I have a k3s cluster with embedded etcd on ubuntu VM’s. It has 3 master nodes with 6G ram each and another 3 agents with 6G ram each.
It’s pretty much freshly installed, I added logging, longhorn, monitoring and rancher backups from the rancher helms.
After this and after configuring the alerting system I’m getting KubeAPIErrorBudgetBurn - The API server is burning too much error budget.
To be honest is the first time I’m seeing this and I’m not sure what to look for.
This is my API Server graphs which if I understand this correctly ErrorBudget is terrible somehow?
I found out that one of my node’s exporters was not reporting correctly for some reason, I don’t quite understand how but I went into it, checked the firewall and it was correct, so I just disabled the firewall to confirm, that node’s exporters went green on the prometheus…
I then re-enabled the firewall with no changes and it kept green some how…

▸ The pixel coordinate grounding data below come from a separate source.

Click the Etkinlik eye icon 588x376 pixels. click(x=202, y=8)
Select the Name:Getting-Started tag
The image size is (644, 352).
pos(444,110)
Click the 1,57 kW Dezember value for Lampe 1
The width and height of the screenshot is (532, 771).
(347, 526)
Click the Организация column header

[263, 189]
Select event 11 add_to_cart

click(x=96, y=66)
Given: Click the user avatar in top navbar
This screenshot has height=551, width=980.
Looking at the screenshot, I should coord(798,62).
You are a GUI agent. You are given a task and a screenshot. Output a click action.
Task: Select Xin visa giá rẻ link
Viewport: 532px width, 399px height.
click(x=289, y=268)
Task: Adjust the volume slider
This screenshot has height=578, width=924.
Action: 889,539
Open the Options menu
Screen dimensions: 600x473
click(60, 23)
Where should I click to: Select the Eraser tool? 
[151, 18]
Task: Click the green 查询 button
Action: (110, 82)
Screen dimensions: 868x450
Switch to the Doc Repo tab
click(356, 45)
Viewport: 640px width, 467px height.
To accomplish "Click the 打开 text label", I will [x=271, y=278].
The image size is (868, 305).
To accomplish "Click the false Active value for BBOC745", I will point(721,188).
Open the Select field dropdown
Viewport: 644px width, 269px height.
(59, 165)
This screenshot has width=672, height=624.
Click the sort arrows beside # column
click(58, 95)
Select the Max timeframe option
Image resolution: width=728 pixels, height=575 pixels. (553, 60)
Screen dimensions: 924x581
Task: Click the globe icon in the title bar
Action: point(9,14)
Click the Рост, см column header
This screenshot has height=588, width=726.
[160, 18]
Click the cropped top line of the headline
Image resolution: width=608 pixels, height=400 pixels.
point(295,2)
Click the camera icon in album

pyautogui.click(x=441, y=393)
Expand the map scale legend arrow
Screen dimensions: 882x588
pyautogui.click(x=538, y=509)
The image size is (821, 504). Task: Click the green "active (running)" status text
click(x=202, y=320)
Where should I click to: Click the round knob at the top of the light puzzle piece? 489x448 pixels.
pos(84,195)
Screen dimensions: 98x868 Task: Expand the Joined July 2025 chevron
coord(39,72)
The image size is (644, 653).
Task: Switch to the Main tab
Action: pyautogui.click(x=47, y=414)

Since then gradually the graphs have been becoming a bit better but it’s still wierdly negative in the error budget:
@aszmyd We moved the control plane nodes to faster machines (better disk and network), and the problem went away. It also goes without saying that running any workload on the same node will make the issue more likely to occur: we had a cluster with a single control plane node that also ran ingress on that node and exhibited the same behaviour. Running the ingress on a worker node solved the issue there.